(Exercise)
The lines to extract begin at the line that contains "You are a GUI" and run through the last line of the listing; reproduce them exactly, minus any pictures.

(Available data)
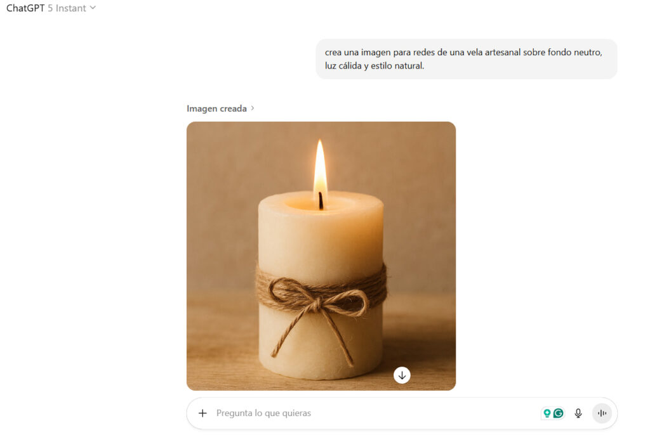Launch voice mode with the waveform button
This screenshot has height=435, width=650.
point(602,413)
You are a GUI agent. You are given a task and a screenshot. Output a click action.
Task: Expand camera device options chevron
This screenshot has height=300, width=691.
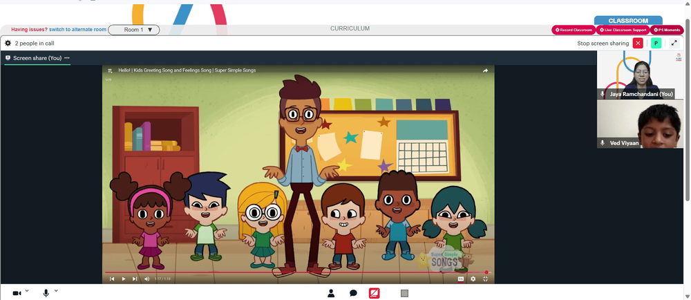point(27,291)
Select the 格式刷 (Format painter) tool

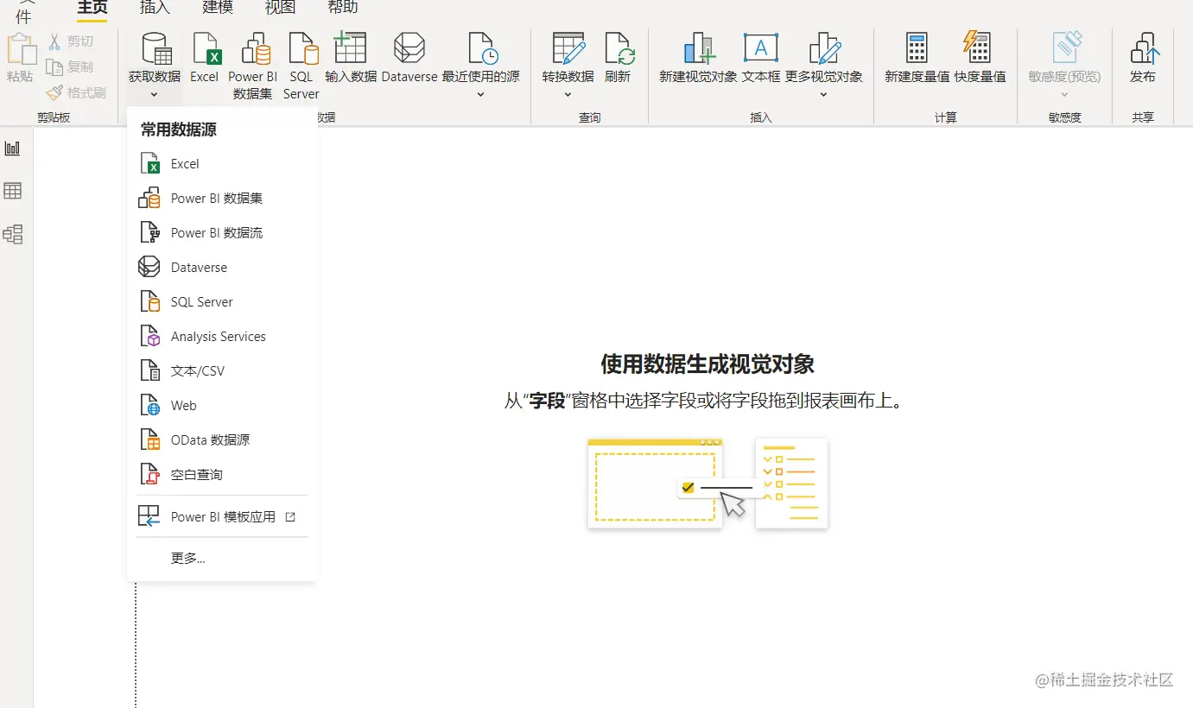point(76,92)
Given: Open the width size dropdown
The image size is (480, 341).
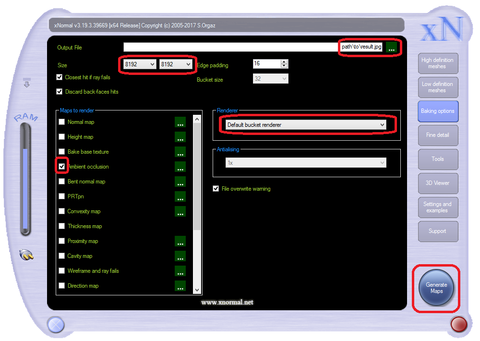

(Task solution)
You are a GUI agent. You are given a task and a screenshot. Output a click action.
Task: Expand camera device options chevron
This screenshot has height=300, width=691.
point(27,291)
Select the 格式刷 (Format painter) tool

point(76,92)
Given: Open the width size dropdown
The image size is (480, 341).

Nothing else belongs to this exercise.